(Beginning of Exercise materials)
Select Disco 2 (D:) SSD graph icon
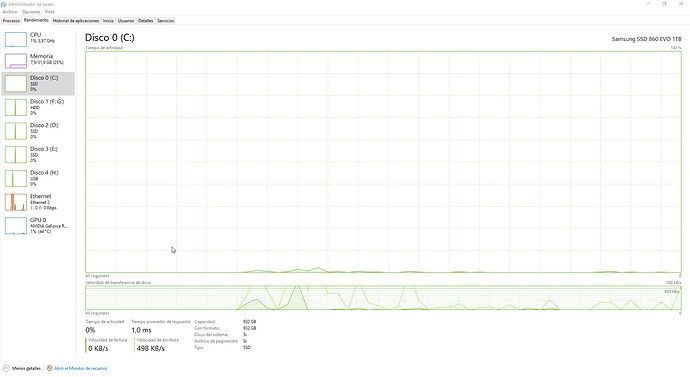This screenshot has width=690, height=377. tap(16, 131)
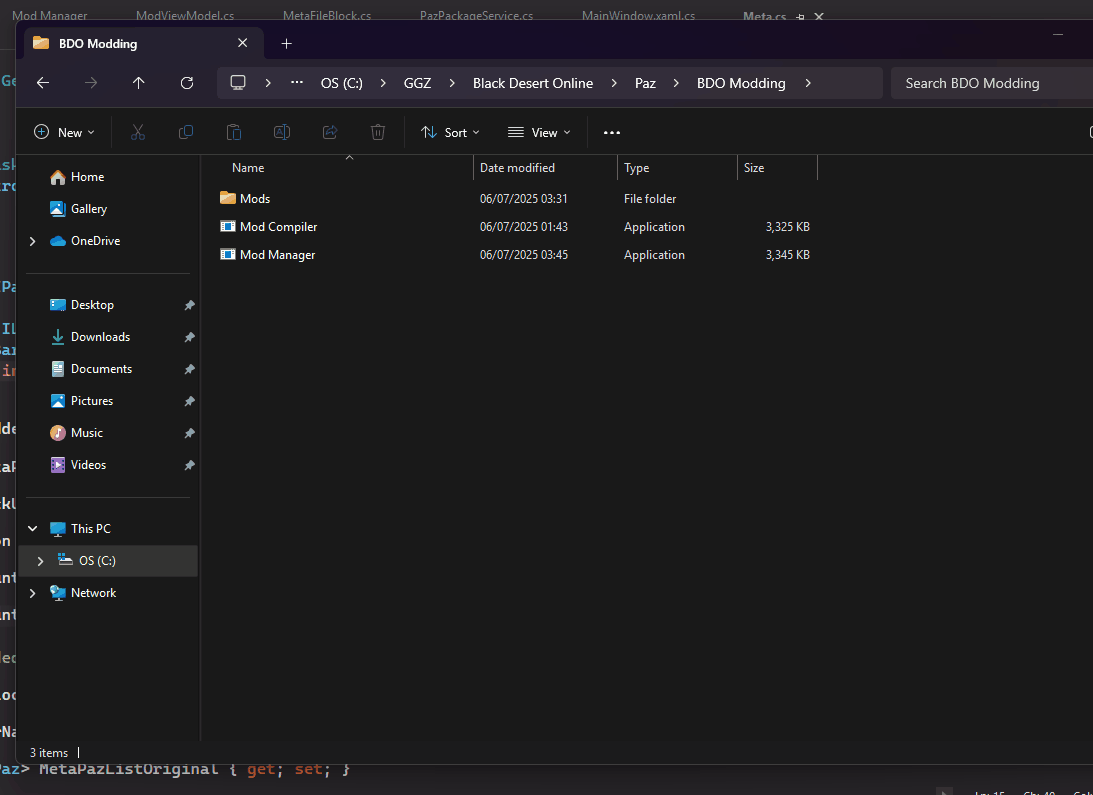Click the Rename icon in toolbar
1093x795 pixels.
[x=282, y=132]
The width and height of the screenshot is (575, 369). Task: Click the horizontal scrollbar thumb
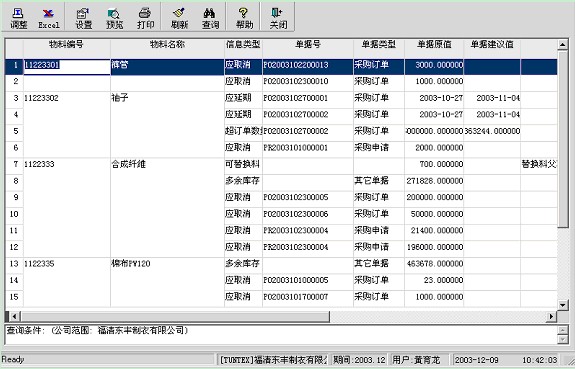coord(175,316)
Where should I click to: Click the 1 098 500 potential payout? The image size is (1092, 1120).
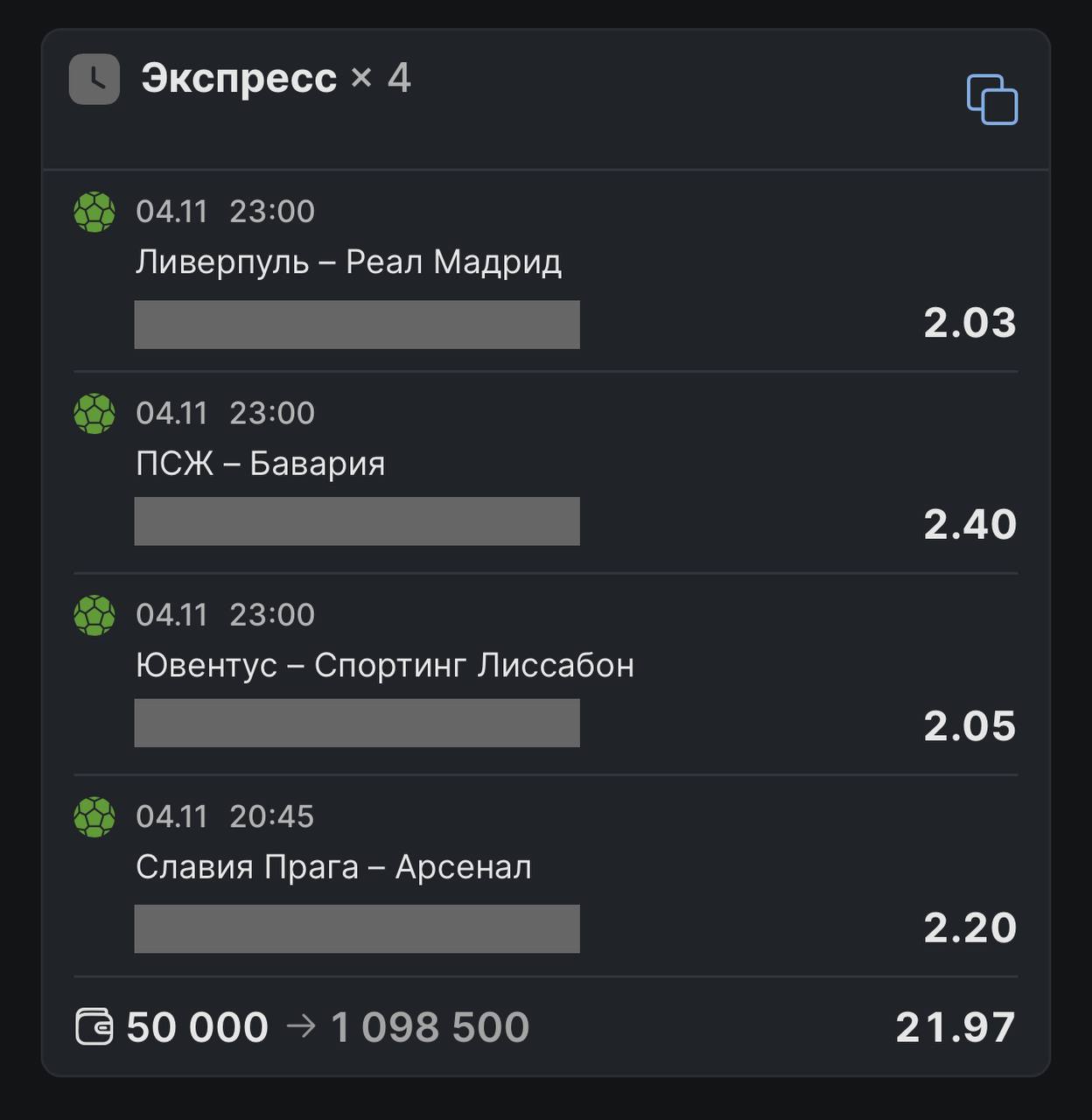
(End of Exercise materials)
» Aim of the task
Without the pictures, reproduce every line of the records above exactly.

» Result for this exercise
Select Disco 2 (D:) SSD graph icon
This screenshot has width=690, height=377. tap(16, 131)
Click the Rename icon in toolbar
1093x795 pixels.
[x=282, y=132]
The width and height of the screenshot is (575, 369). Task: Click the horizontal scrollbar thumb
coord(175,316)
Where should I click to: Click the 1 098 500 potential payout? The image size is (1092, 1120).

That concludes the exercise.